When my daughter left France to work in the UK, she naturally closed her French bank account. However, statements kept arriving to inform us that there were several centimes still being held for her.

The branch was 300 metres from our house so it was easy to visit or to call in when passing. Only one assistant was ever on duty as it was small and local.

I broached the question of the few centimes – could they be transferred to our account ? No, that would need an authorising letter from my daughter. She duly wrote a note and I took it in a week of so later.

The next month another statement arrived which still showed the centimes in her account. Another visit took place. ‘We need a RIB with your bank details’. A RIB is a ‘relevé d’identité bancaire‘.These are thoughtfully printed in the back of your check book and can be given to anyone who needs your bank details.

‘But we bank here – you have our details on your computer! I’m sure it is possible for you to transfer this remaining amount from one account to another!’

The next month another statement arrived still showing the few centimes. Banking is not free in France. It was fortunate that there was only a small amount left as fees would have continued to have been taken during this time.

Another visit. ‘The account is still open , please could you close it’. ‘I am not authorised to do so, you need to make an appointment to see the manager’.

At this point I was fuming at the ridiculousness of all these excuses and the time being taken on something so trivial. Outside the bank my father was waiting for me. I mimed my frustration like a child would do, stamping my feet and clenching my fists with arms raised, much to the astonishment of the customer who was just entering!

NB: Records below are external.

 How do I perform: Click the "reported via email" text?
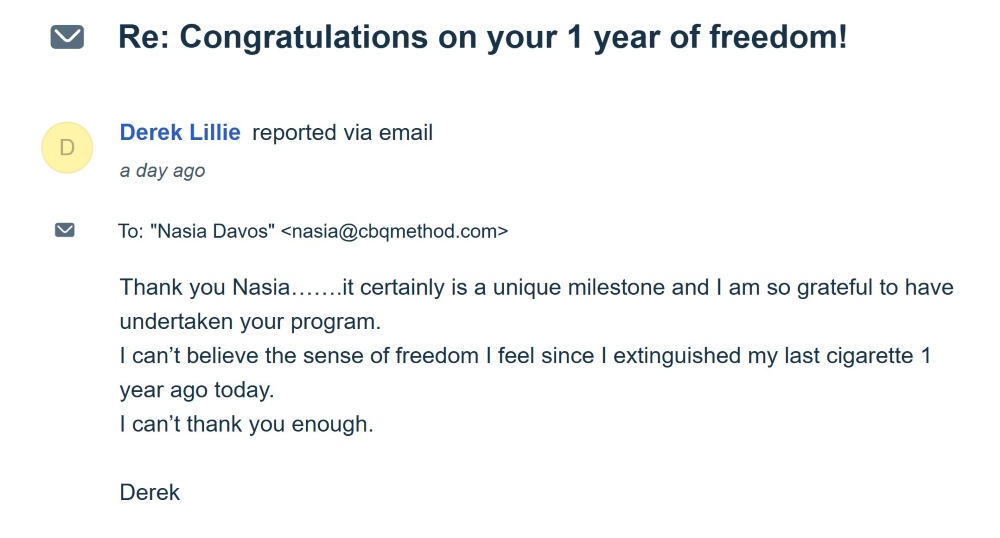tap(342, 133)
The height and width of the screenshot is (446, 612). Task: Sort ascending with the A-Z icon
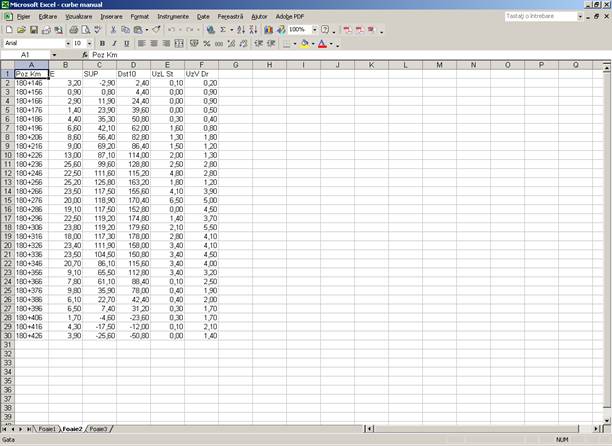click(243, 30)
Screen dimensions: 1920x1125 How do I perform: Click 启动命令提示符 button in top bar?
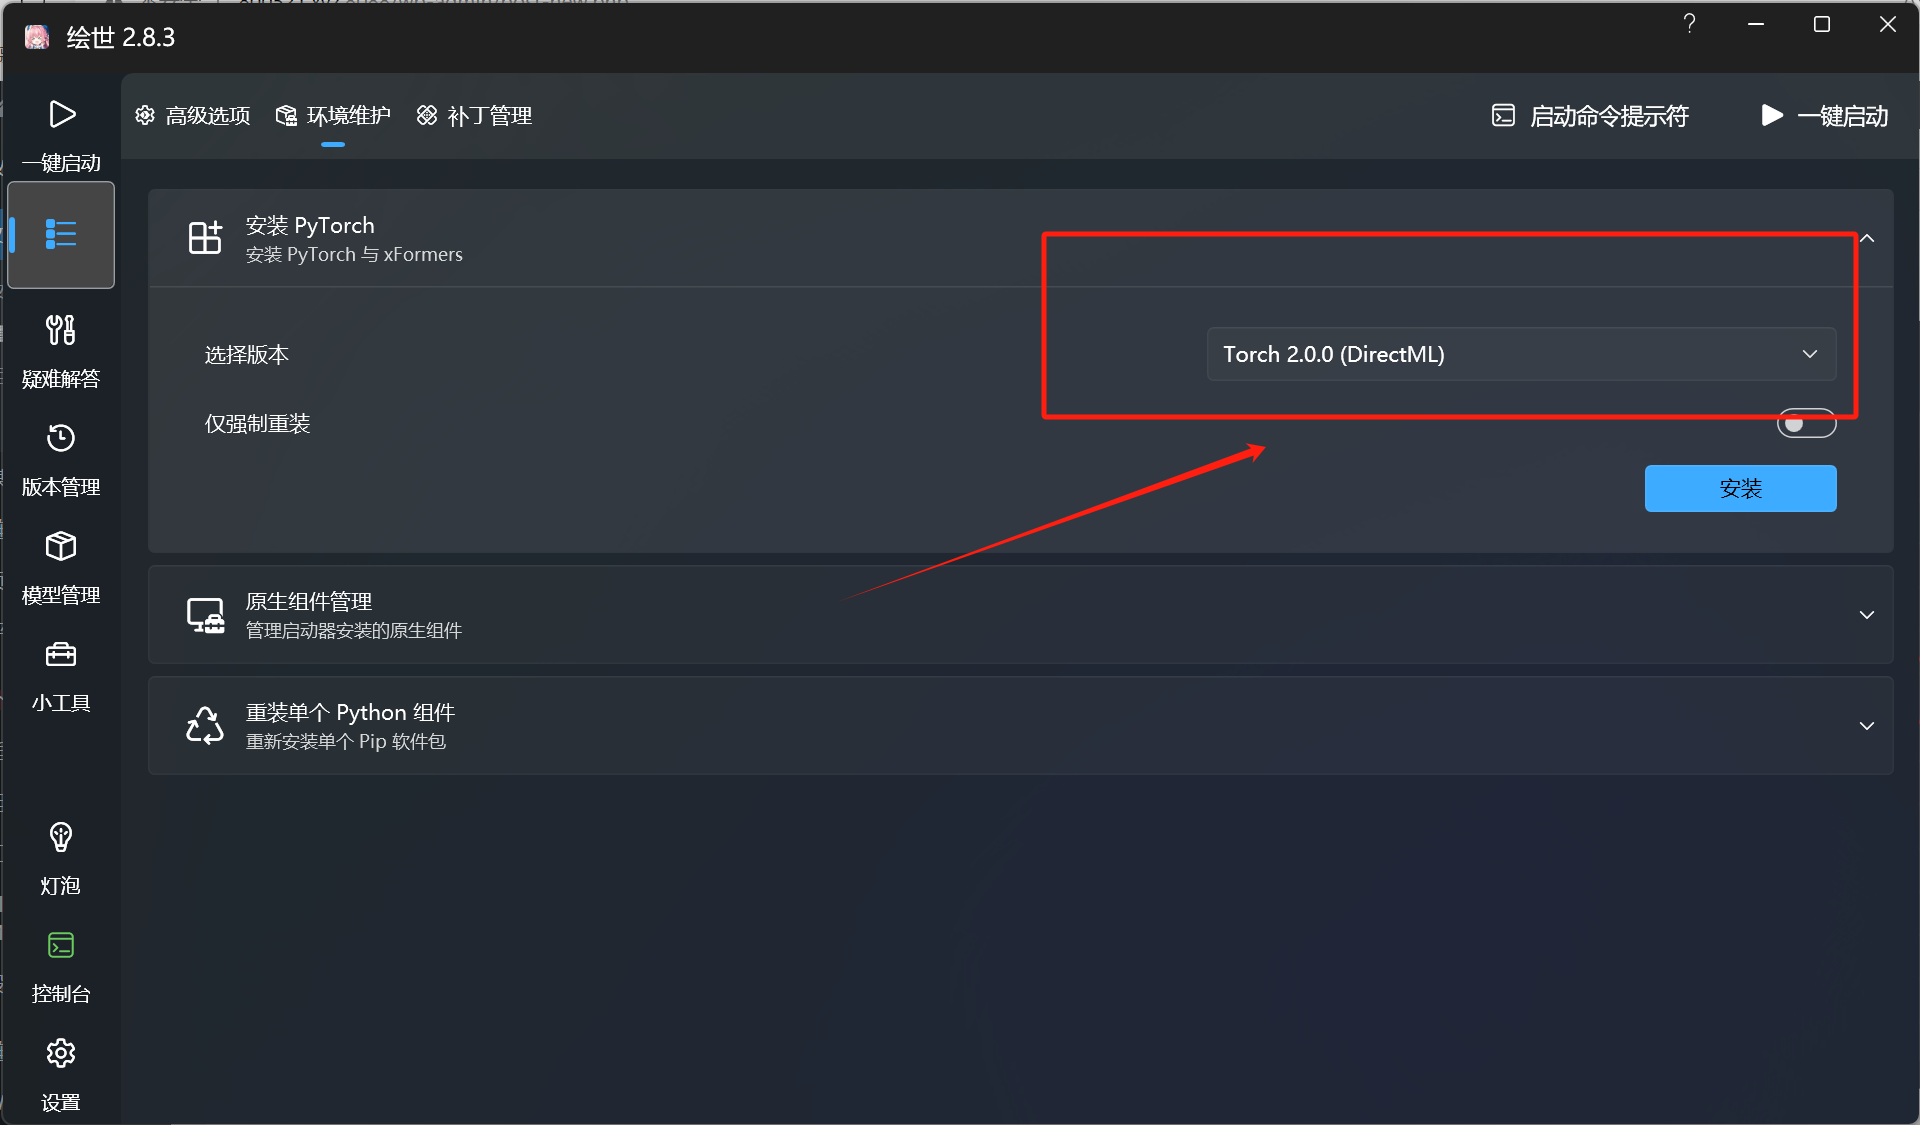point(1590,116)
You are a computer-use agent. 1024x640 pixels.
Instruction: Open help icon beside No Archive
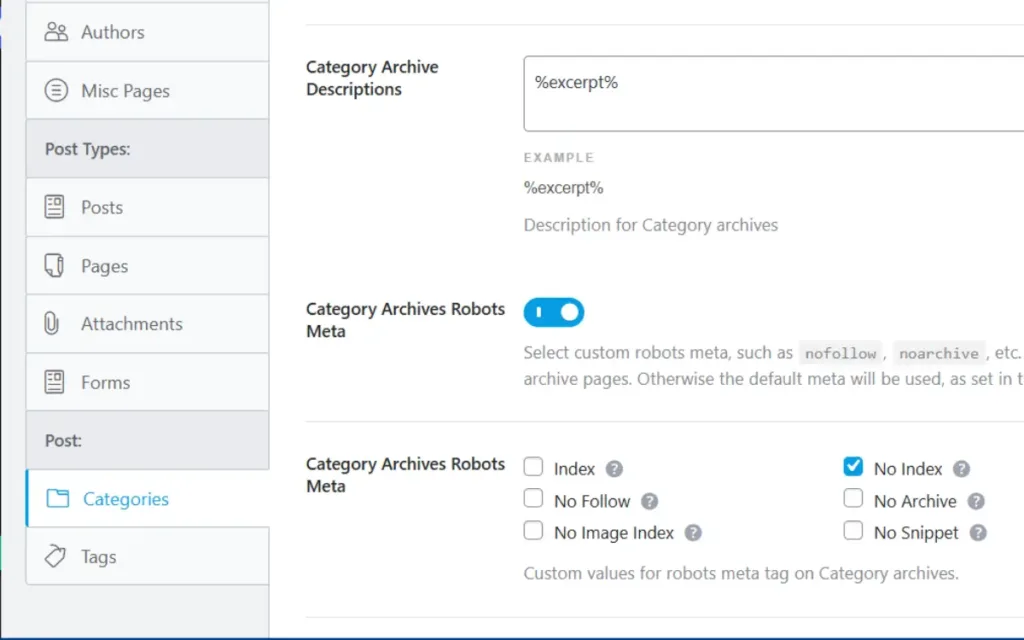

That afternoon I took the phone and called the agency. ‘Please could I speak to the manager and make an appointment to see her’. The manager was a nice person, who we had always found to be very pleasant and helpful. She answered the phone.’There is no need to worry, Madame, I have your file open in front of me now. I will transfer the money straight away, and your daughter’s account will be closed.’ ‘Thank-you, thank-you, thank-you!’ If I had had her in front of me, I think I would have kissed her!

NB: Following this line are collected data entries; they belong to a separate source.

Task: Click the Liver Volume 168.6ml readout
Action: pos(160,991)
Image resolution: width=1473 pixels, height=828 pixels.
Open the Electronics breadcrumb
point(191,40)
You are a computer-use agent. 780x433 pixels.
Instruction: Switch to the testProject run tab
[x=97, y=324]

I have related the incident to my adult students. To my surprise, I found that it is far from unusual. Banks hate to lose clients, so they make it difficult for customers to close accounts. Even worse, I learnt that young trainees are encouraged to lie to the public. A parent told me about her daughter’s experience of joining a bank and of the other students cheering when these attitudes were being encouraged. Another told me of her friend’s discomfort as a bank employée at having to meet weekly targets that necessitated encouraging customers to buy policies and products that had no advantages for them. This employee eventually left her excellent well-paid job on moral grounds.

To close a French bank account a formal letter must be written and sent recorded delivery ‘lettre recommandée avec avis de reception‘.Examples can be found on line which must be copied to include several legal details and be handwritten! We obviously failed to do this when we thought we had closed our account with that branch as it remained open. Fortunately, we had also failed to change one source of credit going into it so the continuing monthly bank charges didn’t make it ‘à découvert ‘. But it was a surprise to find that several months after thinking the account was closed – it was open and money was being taken for monthly charges.

P.S  Doesn't  'à découvert' sounds like a wonderful adventure and nothing like the horror of being overdrawn?